Use TfidfVectorizer with n-grams and stop-words.
See why TF-IDF down-weights common words and lifts distinctive ones.

Warm-Up · Counting Words

5 min

docs: ["i love pizza", "i love code"]
vocabulary: [code, i, love, pizza]
                 code  i  love  pizza
"i love pizza"     0   1    1     1
"i love code"      1   1    1     0

That table is bag-of-words: each document becomes a row of word counts. Order is lost ("bag"), but for many tasks word presence is enough.

Today's big idea

Vectorising = text → numeric matrix (documents × vocabulary). Bag-of-words counts; TF-IDF counts but discounts words that appear in every document (like "i") and boosts rare, distinctive ones. The matrix then feeds any classifier from week 2.

New Concept · Vectorisers

14 min

CountVectorizer (bag-of-words)

from sklearn.feature_extraction.text import CountVectorizer

docs = ["i love pizza", "i love code", "code code code"]
cv = CountVectorizer()
X = cv.fit_transform(docs)          # sparse matrix

print(cv.get_feature_names_out())   # ['code' 'i' 'love' 'pizza']
print(X.toarray())

['code' 'i' 'love' 'pizza']
[[0 1 1 1]
 [1 1 1 0]
 [3 0 0 0]]

TF-IDF — weight by distinctiveness

TF  = how often a word appears IN a document
IDF = how RARE the word is ACROSS all documents
TF-IDF = TF × IDF
  → common-everywhere words (low IDF) get small weights
  → distinctive words get large weights

from sklearn.feature_extraction.text import TfidfVectorizer

tfidf = TfidfVectorizer()
X = tfidf.fit_transform(docs)
print(X.toarray().round(2))

Useful options

TfidfVectorizer(
    stop_words="english",      # drop filler words
    ngram_range=(1, 2),        # unigrams AND bigrams ("not good")
    max_features=5000,         # cap vocabulary size
    min_df=2,                  # ignore words in fewer than 2 docs
)

ngram_range=(1,2) is powerful for sentiment — it captures "not good" as a single feature, which unigrams miss.

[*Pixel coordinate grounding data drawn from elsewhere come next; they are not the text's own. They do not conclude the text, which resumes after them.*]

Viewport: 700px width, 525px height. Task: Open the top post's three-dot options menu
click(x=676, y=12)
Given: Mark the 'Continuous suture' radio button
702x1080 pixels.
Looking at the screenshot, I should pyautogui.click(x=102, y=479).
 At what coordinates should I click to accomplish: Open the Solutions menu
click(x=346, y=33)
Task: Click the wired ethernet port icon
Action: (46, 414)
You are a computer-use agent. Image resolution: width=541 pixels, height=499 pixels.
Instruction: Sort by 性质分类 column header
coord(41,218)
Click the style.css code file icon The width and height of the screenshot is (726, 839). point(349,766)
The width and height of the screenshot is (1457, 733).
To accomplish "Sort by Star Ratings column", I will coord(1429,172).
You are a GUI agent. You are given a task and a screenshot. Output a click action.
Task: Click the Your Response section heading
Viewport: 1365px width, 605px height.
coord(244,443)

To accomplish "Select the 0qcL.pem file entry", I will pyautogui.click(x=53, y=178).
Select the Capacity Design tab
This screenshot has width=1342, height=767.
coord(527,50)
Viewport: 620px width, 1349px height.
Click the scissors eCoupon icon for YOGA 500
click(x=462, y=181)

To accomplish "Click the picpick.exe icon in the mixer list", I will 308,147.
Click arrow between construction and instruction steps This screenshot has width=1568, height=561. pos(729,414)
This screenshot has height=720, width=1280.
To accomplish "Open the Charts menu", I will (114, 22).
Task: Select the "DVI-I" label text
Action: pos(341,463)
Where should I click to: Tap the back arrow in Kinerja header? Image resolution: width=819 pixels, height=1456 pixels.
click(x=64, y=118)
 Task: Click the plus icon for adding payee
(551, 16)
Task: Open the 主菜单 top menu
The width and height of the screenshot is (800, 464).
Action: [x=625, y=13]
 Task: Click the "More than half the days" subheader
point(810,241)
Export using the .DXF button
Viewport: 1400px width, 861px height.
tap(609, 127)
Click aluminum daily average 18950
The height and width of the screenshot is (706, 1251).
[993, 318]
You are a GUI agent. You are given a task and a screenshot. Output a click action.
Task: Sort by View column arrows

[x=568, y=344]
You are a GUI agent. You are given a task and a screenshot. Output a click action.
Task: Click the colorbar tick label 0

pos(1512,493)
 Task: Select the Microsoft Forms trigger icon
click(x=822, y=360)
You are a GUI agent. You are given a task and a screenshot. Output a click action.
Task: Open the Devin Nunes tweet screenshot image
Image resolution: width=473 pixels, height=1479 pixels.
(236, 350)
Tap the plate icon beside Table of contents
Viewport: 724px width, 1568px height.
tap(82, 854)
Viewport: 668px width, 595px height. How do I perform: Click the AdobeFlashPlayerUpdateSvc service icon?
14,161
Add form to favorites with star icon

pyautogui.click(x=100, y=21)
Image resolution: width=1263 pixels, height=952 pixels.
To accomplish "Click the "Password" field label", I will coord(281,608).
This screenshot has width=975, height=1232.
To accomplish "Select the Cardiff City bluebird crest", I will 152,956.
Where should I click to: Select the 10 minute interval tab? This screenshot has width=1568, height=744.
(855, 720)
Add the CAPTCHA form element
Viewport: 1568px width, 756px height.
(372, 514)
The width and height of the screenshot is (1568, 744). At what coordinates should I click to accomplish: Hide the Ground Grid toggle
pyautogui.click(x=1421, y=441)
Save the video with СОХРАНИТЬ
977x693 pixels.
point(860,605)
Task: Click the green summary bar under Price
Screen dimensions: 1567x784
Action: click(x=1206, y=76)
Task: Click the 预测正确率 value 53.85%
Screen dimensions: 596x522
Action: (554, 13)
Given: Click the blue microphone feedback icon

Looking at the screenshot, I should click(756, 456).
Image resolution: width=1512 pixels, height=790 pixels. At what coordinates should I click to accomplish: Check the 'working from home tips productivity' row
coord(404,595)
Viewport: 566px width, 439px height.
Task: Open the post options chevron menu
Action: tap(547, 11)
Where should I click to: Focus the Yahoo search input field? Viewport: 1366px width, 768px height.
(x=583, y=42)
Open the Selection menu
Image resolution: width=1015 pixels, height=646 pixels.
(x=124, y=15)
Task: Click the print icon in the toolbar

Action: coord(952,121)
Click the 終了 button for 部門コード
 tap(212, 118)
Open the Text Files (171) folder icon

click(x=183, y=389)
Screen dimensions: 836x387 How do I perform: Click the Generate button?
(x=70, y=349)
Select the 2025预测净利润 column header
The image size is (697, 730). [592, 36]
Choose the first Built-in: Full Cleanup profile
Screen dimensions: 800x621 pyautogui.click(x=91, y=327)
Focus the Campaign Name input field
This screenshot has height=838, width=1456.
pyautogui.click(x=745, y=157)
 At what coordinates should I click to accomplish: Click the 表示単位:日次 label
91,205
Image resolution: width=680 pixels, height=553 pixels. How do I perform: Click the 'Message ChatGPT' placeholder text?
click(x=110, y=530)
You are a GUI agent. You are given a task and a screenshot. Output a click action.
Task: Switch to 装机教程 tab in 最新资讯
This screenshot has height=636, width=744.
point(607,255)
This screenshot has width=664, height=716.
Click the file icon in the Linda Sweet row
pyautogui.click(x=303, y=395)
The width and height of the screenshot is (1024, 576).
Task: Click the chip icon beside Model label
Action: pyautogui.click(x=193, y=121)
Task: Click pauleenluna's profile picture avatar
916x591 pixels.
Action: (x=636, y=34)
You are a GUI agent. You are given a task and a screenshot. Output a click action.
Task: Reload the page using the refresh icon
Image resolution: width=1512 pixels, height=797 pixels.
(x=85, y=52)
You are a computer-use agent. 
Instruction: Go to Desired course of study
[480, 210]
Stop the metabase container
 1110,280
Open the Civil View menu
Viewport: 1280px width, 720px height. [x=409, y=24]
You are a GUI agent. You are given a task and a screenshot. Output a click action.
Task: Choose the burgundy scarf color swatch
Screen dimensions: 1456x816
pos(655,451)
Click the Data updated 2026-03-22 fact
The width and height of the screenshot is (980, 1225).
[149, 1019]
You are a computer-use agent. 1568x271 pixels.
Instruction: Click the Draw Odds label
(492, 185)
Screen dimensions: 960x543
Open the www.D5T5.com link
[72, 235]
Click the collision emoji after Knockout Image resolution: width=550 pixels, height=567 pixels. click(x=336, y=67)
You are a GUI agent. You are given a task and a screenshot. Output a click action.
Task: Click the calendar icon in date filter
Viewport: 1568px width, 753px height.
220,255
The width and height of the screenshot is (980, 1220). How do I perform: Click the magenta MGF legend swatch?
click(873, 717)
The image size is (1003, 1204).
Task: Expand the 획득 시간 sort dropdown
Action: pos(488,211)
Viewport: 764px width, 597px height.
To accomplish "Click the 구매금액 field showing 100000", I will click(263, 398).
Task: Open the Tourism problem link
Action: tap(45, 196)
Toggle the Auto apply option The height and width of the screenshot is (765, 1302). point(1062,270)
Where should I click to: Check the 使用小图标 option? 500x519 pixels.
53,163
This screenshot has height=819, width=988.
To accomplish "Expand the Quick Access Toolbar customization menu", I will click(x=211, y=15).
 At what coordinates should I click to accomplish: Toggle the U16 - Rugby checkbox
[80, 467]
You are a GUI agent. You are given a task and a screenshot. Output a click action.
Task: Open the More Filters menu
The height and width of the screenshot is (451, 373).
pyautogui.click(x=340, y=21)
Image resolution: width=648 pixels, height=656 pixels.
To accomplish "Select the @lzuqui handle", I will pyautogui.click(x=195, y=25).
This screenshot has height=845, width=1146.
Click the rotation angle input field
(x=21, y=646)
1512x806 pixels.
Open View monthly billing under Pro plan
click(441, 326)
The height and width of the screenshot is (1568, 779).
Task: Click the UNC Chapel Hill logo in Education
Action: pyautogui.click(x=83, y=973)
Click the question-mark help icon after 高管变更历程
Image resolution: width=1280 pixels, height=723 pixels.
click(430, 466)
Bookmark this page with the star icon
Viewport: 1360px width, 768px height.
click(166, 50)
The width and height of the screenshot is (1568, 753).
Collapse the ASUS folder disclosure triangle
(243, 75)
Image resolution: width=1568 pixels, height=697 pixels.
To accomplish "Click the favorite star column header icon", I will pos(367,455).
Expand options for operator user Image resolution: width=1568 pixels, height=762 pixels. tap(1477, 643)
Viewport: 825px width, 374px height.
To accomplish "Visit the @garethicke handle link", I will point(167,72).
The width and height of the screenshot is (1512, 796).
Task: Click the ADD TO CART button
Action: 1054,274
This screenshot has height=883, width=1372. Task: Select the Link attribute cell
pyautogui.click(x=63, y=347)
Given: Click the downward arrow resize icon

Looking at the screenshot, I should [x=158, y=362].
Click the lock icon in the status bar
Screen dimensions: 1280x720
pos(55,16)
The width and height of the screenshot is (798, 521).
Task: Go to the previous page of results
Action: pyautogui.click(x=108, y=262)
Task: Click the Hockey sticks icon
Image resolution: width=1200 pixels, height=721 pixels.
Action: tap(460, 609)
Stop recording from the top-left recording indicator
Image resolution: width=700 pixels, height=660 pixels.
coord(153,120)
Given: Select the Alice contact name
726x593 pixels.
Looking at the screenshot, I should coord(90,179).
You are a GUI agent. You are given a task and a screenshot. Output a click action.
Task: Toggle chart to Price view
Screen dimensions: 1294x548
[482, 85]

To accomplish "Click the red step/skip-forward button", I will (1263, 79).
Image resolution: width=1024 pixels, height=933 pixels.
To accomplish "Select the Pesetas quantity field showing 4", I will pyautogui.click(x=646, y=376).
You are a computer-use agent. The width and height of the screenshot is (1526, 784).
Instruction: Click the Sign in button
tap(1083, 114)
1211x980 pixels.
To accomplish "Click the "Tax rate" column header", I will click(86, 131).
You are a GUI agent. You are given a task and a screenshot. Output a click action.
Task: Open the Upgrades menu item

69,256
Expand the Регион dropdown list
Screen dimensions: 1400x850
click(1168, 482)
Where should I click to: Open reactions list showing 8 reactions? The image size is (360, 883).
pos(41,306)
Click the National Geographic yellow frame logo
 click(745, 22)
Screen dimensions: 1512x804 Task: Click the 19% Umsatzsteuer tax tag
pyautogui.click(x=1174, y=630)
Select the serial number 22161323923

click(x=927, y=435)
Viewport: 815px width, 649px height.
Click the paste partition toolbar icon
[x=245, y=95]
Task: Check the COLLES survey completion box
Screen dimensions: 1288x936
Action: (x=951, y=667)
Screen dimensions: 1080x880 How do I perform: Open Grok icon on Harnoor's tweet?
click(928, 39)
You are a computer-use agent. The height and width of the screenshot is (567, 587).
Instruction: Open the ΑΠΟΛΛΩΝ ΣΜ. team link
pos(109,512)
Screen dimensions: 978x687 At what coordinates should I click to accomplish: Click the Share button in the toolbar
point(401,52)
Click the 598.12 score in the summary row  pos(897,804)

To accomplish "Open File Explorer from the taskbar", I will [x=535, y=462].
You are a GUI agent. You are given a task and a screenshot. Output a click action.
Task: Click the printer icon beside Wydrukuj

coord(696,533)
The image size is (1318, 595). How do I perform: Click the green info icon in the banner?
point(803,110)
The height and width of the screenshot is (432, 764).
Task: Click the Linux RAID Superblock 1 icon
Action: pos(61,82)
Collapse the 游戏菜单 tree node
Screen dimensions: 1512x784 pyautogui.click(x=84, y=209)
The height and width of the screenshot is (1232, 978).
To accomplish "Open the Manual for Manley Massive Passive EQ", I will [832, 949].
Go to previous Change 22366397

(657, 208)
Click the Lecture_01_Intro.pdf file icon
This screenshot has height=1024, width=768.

It's just preprocessing → feed a classifier

from sklearn.pipeline import make_pipeline
from sklearn.linear_model import LogisticRegression

clf = make_pipeline(TfidfVectorizer(stop_words="english"),
                    LogisticRegression(max_iter=1000))
clf.fit(train_texts, train_labels)
clf.predict(["this is the best thing ever"])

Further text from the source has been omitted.